What you have to do:
Look through the data below for the line with "You are a computer-use agent. This", and transcribe it exactly together with each line after it up to and including the line with "Instruction: Open the Codecourse". Give nothing else.

Start of Data supplied

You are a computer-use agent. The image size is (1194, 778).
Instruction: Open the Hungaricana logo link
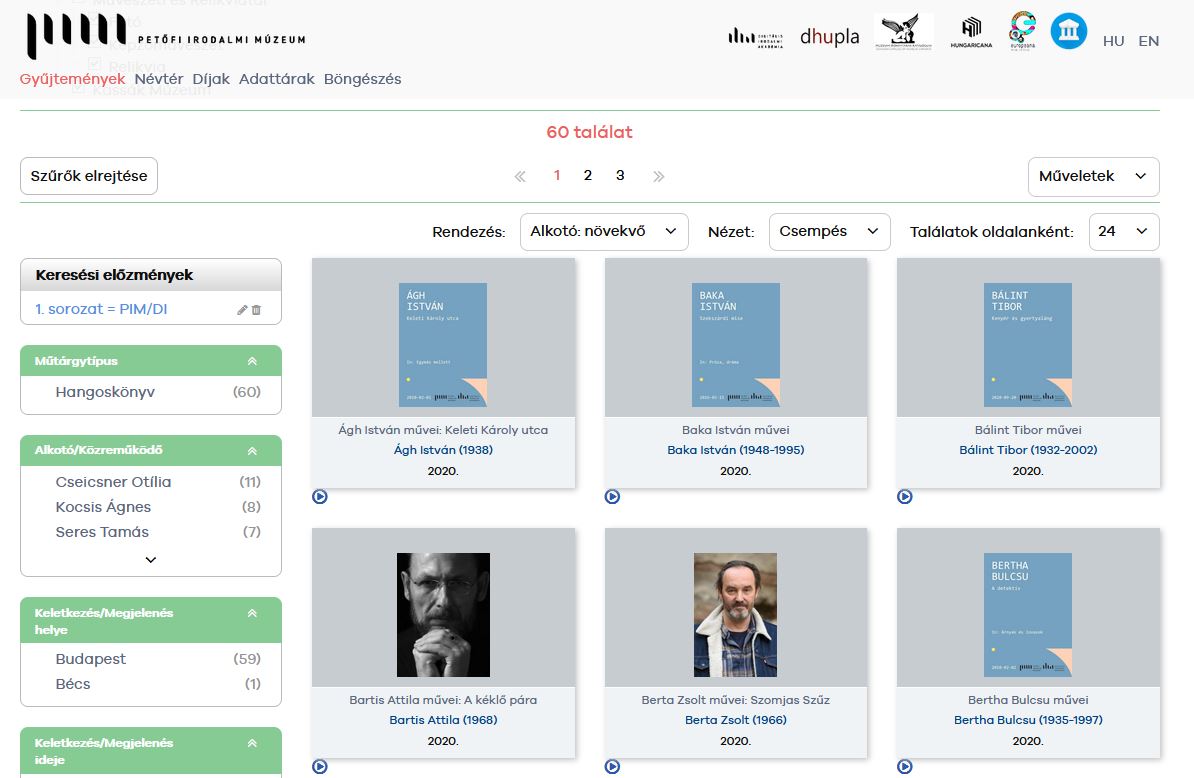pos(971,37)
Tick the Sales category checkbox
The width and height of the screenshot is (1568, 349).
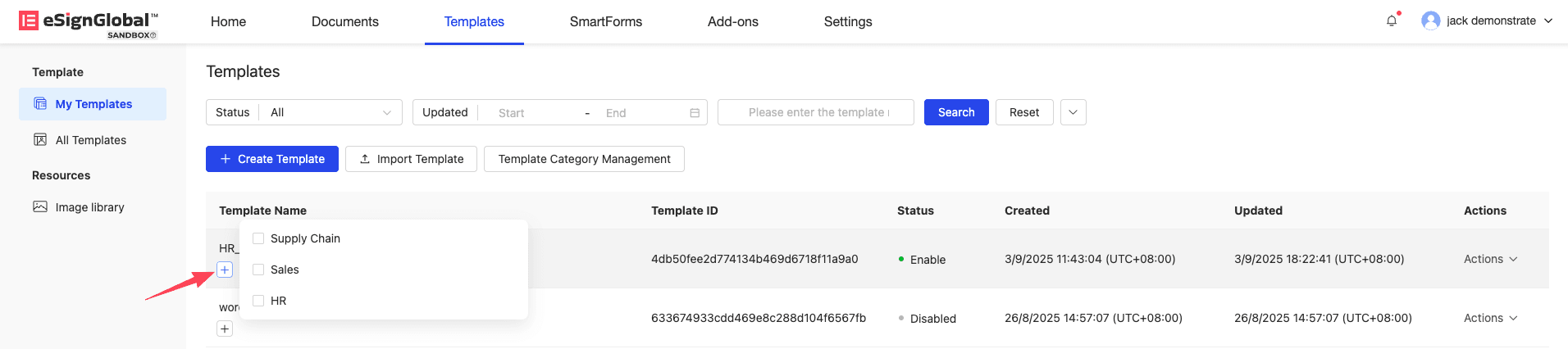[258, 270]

End of Data supplied
Start of Data supplied

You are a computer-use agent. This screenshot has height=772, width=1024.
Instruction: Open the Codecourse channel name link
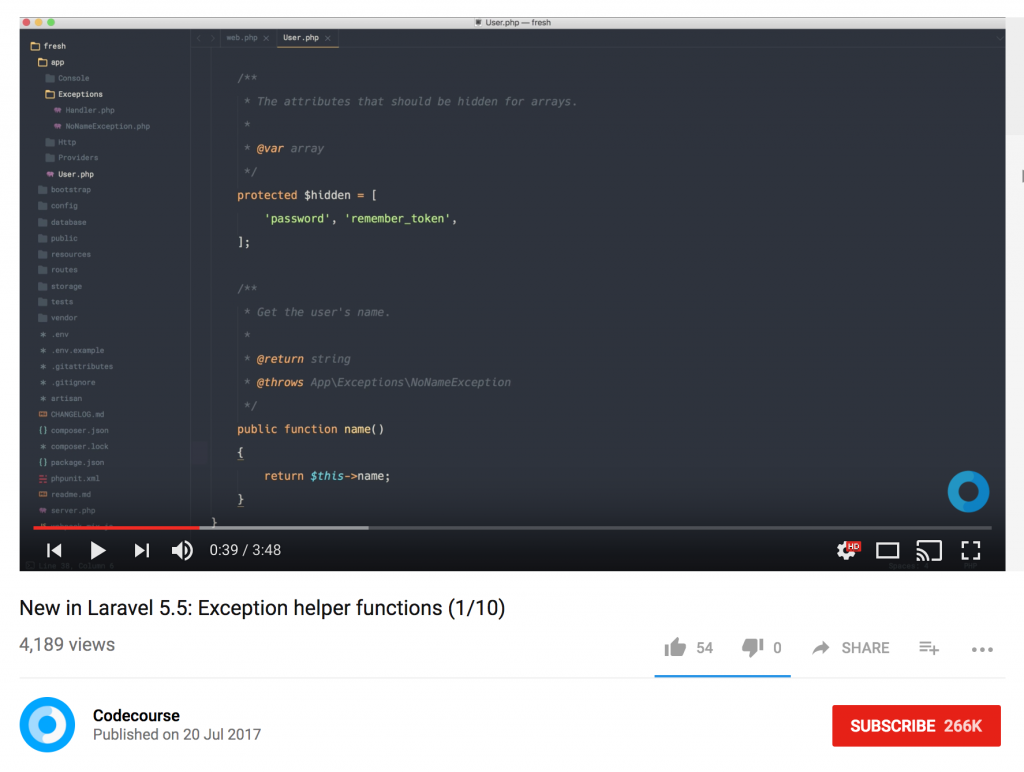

End of Data supplied
Start of Data supplied

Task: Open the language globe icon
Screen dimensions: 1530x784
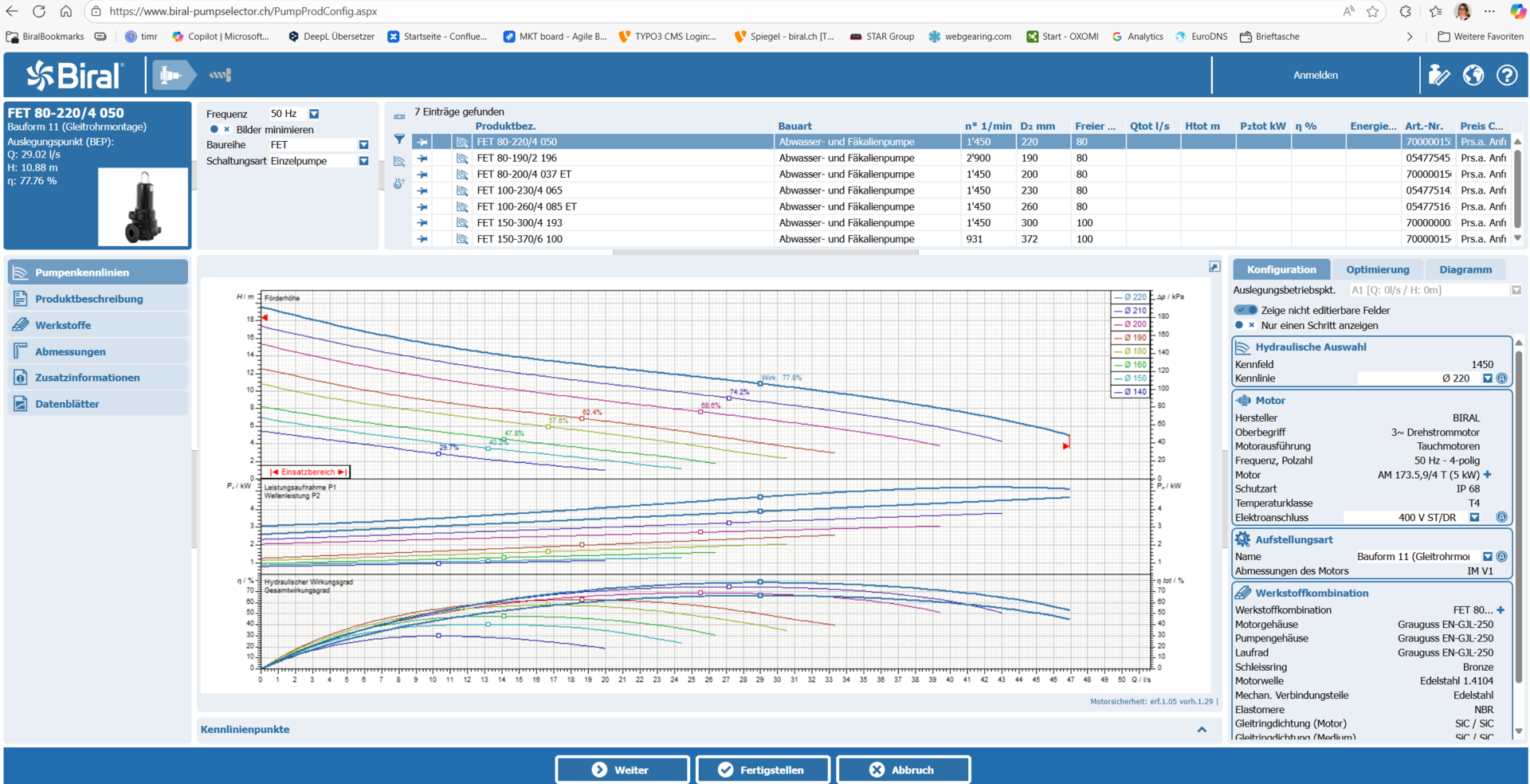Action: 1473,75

End of Data supplied

Task response:
You are a computer-use agent. This screenshot has height=772, width=1024.
Instruction: Open the Codecourse channel name link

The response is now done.